In the last post, I provided guidelines on security and preventing unauthorized access to your data. I warned you that an overly restrictive security model could encourage bad behavior.
BI system security is like my wife’s purse. I might want to look inside, but I wouldn’t dare to without her permission, and if I did, I wouldn’t be able to find anything without her help. Data governance is akin to getting her help locating the car keys in her purse.
This section discusses data governance and how to provide a framework for making data discovery easier without being paternalistic. Create conditions that cause people to work within the rules because they understand how the rules make finding data more straightforward.
Data governance should focus on making data easy to find and determining the appropriate level of auditing your outputs require. In the right hands, unaudited data can be helpful. The most timely information is typically unaudited because it may pertain to ad hoc or emergent circumstances.
Provide easy-to-see data status (audited or unaudited) as part of your design best practices for dashboards. Define table and field naming conventions that make your data warehouse more accessible. Clearly define responsibility for using unaudited sources. File names and field labels should be in understandable language. Use descriptions that new employees can understand.
Devise policies that are conscious of the need for accuracy but also have an awareness of urgent user needs, the limited time-value of some data, and the urgency of needs. Allow for the following categories of output:
Reporting provides information releases, in standardized formats, on a predictable cadence (daily, weekly, monthly, quarterly or annually). The two general types of reporting are mission-critical and ad hoc.
- Mission-critical reports are consumed by many people in your organization. Or they are consumed by people outside of your organization. Mission-critical reports must be vetted and audited or required by law.
- Ad hoc reports are used for limited durations by fewer people. These reports focus on a specific issue or opportunity with time-sensitive value for a few users. However, for those few, it may be critical information that may facilitate better decisions.
People using unaudited, ad hoc reports should understand the potential pitfalls they might contain. Timeliness takes precedence over airtight accuracy. The responsibility for appropriate use falls on the information consumer.
Everyone understands that mission-critical reports must be audited and approved before releasing them for distribution, but set time limit targets for this process. Measure actual performance, and share the results objectively with everyone using the reports. If there are consistent lags, deal with the causes and communicate what is being done to remedy delays.
Interactive dashboard reports should contain more detailed data views than those exposed initially. Dashboard interactions must allow end users to filter, select, highlight outliers and explain potential causes. This interaction is the primary value provided by dashboard software.
The analysis begins when a user looks at the dashboard (report) and seeks to understand trends and outliers. Why is the number bigger or smaller than expected? Why did this happen? The information consumer must be able to interrogate the data without writing code. This way, interactive dashboards enable more profound insight into why, how, who, what and when.

* _AIM OF THE TASK_: Continue the piece on data governance in business intelligence, picking up right after its final sentence.

* _INFORMATION PROVIDED_:
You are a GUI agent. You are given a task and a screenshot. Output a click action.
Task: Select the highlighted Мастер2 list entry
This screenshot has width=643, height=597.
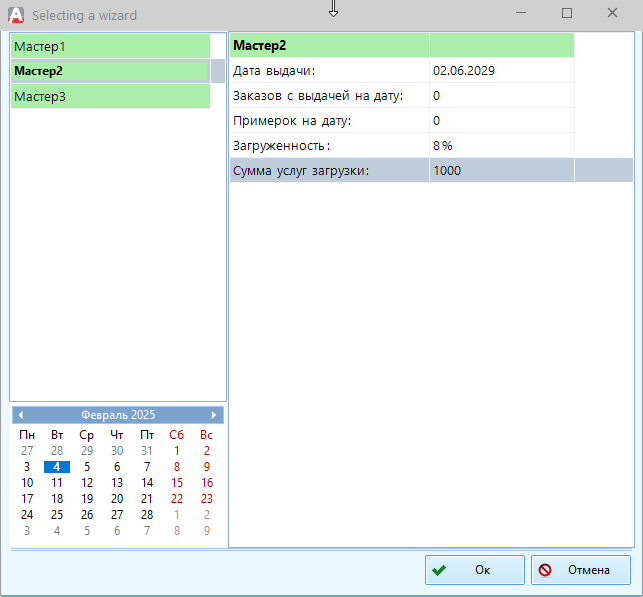(x=110, y=71)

* _ANSWER TO THIS PROBLEM_:
Suppose the data source used for the dashboard is not vetted and approved. The author of the dashboard must disclose how the data was assembled and the data sources used. Best practices for dashboard design dictate full disclosure of the data sources and contact information for the work’s author.
When digging into detailed data without a preconceived idea for a report, I refer to this as discovery—using many different views of the data. Working to identify patterns and interesting trends—trying to identify outliers that may surface something actionable to improve decision-making, identify opportunities, or resolve problems. Frequently these problems are not visible in an existing report. Encourage all your employees to develop discovery skills, especially analysts. Provide training to those who want to learn best practices.
Discovery work may come from vetted and un-vetted sources. As always, the author of the discovery analysis should identify all sources used and explain potential shortcomings of the data. Discovery analysis does not rise to the level that requires formalized review and approval before being disclosed. The value may be fleeting. Quick action may be necessary.
Development and Experimentation
Suppose the discovery work proves to have high utility and permanent value to many users. In that case, your process should accommodate moving these high-value reports through your approval process to become audited reports without interrupting the use of the ad hoc report. When the audited version is ready, sunset the unaudited version and replace it with the new, audited report.
Every BI environment produces many more temporary, ad hoc dashboards compared to the number of audited reports. Well-designed BI systems anticipate this reality.
Most analysis is of temporary value and has limited time value. Ad hoc analysis typically supports a small number of people with particular needs. Auditing this analysis is unnecessary, time-consuming, and costly. Set reasonable guidelines for determining when an unaudited report rises to usage levels or importance that trigger auditing.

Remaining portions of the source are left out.